= Shenyang (singer) =

Chinese bass-baritone singer (born 1984)

Shenyang (沈洋 (Shěn Yáng); born March 20, 1984) is a Chinese bass-baritone singer. His repertoire encompasses operatic roles, chamber music and Lieder recitals.

Shenyang was born in Tianjin, the son of professional musicians, but did not start singing until the age of sixteen, after his voice broke. He took inspiration from recordings of the German Lieder singer Hans Hotter. At age nineteen, he entered the Shanghai Conservatory of Music, where he studied with Zhou Xiaoyan at the Zhou Xiaoyan International Opera Center.

At the Conservatory, in early 2007 he attended a masterclass given by soprano Renée Fleming. She arranged vocal coaching for him that spring at the Metropolitan Opera in New York, and he went on to win the 2007 BBC Cardiff Singer of the World competition. After the win, noting confusion in the Western press over the name "Shen Yang", he decided to change its spelling to "Shenyang".

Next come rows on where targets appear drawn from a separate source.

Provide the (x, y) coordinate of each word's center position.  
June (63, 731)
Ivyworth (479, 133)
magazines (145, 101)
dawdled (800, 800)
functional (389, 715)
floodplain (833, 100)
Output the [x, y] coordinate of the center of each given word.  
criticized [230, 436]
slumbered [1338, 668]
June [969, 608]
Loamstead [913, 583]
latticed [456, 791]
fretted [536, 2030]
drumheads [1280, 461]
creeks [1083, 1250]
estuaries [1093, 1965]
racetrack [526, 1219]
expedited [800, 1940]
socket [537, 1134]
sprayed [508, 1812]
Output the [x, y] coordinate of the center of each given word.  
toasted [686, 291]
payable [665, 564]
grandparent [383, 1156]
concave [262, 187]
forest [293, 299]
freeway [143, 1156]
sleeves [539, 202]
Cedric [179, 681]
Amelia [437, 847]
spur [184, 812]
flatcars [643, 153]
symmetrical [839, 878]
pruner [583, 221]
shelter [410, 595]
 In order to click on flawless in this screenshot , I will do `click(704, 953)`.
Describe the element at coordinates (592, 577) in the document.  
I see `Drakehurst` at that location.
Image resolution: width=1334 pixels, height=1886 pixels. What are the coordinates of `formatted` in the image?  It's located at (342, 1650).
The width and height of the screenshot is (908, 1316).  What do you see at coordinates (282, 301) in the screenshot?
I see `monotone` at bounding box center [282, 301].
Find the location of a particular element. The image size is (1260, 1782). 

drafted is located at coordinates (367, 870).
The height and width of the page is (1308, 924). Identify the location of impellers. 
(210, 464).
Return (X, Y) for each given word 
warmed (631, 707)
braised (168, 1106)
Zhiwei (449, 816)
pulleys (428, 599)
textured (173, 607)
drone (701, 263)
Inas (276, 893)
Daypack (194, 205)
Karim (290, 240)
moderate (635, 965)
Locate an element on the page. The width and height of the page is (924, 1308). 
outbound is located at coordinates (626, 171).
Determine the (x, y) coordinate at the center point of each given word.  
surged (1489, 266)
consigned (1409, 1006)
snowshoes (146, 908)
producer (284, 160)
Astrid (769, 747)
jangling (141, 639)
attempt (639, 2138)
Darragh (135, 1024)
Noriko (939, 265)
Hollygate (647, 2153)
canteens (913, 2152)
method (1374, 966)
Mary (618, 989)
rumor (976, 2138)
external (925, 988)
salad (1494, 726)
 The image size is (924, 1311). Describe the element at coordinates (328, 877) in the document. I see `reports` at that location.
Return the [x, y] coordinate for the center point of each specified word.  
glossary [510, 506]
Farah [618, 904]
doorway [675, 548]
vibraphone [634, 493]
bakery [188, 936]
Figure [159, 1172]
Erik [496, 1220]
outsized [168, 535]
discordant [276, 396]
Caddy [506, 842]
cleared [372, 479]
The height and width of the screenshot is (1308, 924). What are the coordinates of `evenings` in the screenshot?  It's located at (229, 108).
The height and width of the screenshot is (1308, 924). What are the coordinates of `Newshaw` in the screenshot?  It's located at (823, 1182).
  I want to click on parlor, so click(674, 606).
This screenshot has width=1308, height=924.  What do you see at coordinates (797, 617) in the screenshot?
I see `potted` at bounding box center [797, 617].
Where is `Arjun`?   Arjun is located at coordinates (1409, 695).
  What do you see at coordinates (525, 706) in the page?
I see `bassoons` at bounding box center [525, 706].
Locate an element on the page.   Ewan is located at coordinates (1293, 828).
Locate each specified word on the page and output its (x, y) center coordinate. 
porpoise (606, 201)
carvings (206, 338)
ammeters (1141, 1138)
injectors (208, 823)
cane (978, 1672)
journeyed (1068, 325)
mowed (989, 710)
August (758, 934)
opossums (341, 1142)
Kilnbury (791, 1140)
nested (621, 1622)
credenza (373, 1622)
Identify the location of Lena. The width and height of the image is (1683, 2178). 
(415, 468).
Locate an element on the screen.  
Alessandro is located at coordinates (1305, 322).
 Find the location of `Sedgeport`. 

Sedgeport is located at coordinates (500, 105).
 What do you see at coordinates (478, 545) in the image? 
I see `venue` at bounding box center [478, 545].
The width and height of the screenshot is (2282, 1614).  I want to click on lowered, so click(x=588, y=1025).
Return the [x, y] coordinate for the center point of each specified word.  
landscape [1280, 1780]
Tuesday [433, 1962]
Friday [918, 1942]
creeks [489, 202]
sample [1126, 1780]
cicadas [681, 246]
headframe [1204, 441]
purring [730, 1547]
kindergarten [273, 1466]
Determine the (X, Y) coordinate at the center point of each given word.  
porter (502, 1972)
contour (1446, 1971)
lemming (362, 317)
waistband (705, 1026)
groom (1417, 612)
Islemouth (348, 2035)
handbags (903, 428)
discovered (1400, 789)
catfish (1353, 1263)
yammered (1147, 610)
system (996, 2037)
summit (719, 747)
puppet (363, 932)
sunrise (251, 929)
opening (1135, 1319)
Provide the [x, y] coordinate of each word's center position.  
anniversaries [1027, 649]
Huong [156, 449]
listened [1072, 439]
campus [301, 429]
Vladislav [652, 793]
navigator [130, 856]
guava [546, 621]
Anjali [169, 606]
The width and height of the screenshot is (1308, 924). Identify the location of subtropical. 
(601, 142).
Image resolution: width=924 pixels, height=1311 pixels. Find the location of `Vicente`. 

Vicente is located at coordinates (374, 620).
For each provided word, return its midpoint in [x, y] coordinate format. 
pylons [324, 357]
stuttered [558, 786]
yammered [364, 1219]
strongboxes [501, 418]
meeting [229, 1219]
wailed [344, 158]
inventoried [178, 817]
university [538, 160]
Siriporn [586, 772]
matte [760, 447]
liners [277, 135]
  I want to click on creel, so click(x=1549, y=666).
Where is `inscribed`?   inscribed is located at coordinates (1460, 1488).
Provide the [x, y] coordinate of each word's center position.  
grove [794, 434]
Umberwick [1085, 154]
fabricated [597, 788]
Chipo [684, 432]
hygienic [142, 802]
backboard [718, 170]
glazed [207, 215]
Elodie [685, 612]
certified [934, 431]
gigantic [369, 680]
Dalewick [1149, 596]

Subsequently, he entered the Metropolitan Opera's Lindemann Young Artist Development Program and the artist diploma program at the Juilliard School. He gave the Juilliard's 2009 Alice Tully Vocal Arts Debut Recital, in which he sang a program in tribute to Hans Hotter, marking Hotter's centenary. His debut at the Metropolitan Opera came in April 2009, as Masetto in Don Giovanni. He sang the role of Colline in La Bohème at the Met in February 2010.

Other awards he has won include a Borletti-Buitoni Trust Award in 2008, and Montblanc New Voices at Saint Petersburg's White Nights Festival in 2010.

In May 2011 he made a return visit to Shanghai to give a recital of Chinese art song at the Shanghai Grand Theatre, at which he declared his intention to promote that repertoire.